One year on, fired CDC workers looking forward
One year ago this week, hundreds of workers at the Atlanta-based Centers for Disease Control and Prevention watched their email accounts on Friday afternoon, having been told termination notices would go out then.
Nothing arrived that day, or that night, Valentine’s Day. Some of the employees went to dinner. Others stayed home to monitor email, relieved when nothing landed.
The notes mostly arrived the next day, on Saturday.
The firing of probationary workers, allegedly all for poor performance even though many had good or stellar employment reviews, was illegal and had to be redone. And eventually it was. That weekend launched a year of steep cutbacks and grant funding cuts — all of which were pockmarked by chaos and trauma.

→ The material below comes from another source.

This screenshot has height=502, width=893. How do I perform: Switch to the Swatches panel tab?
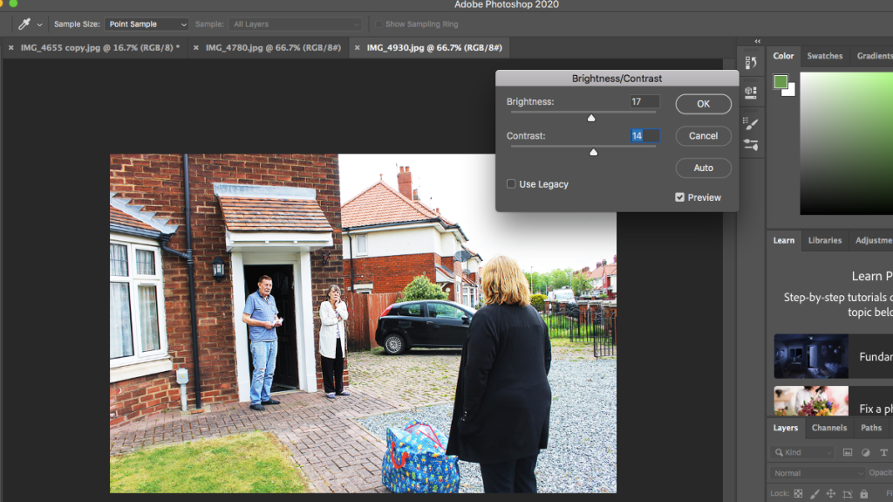[x=824, y=56]
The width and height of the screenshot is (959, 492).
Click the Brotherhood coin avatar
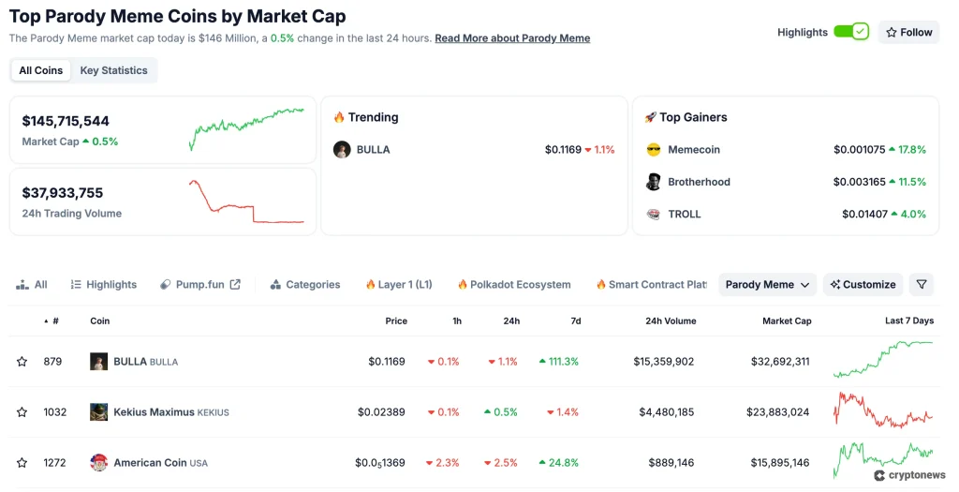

On Tuesday, dozens of former CDC workers and their supporters gathered outside the agency’s Clifton facility to look forward.
“We want to build a system that’s better and works for everybody,” said Aryn Backus, who used to work on reducing the rising popularity of nicotine vaping among kids.
Their mood was different Tuesday: determined smiles on faces, no tears. One person is running for office.
Backus said she has been fired by the CDC three times, and none of them has held up in court. She’s still being paid, but for doing no agency work.
Instead, she helped form “Fired But Fighting” and the National Public Health Coalition, which supports the fired workers and tries to connect them to public health organizations with the goal of moving toward a new public health structure in the U.S.
“We recognize that the system that we had wasn’t perfect,” Backus said. “There’s a reason why it was so easy to break and why so many people didn’t think that it works for them.”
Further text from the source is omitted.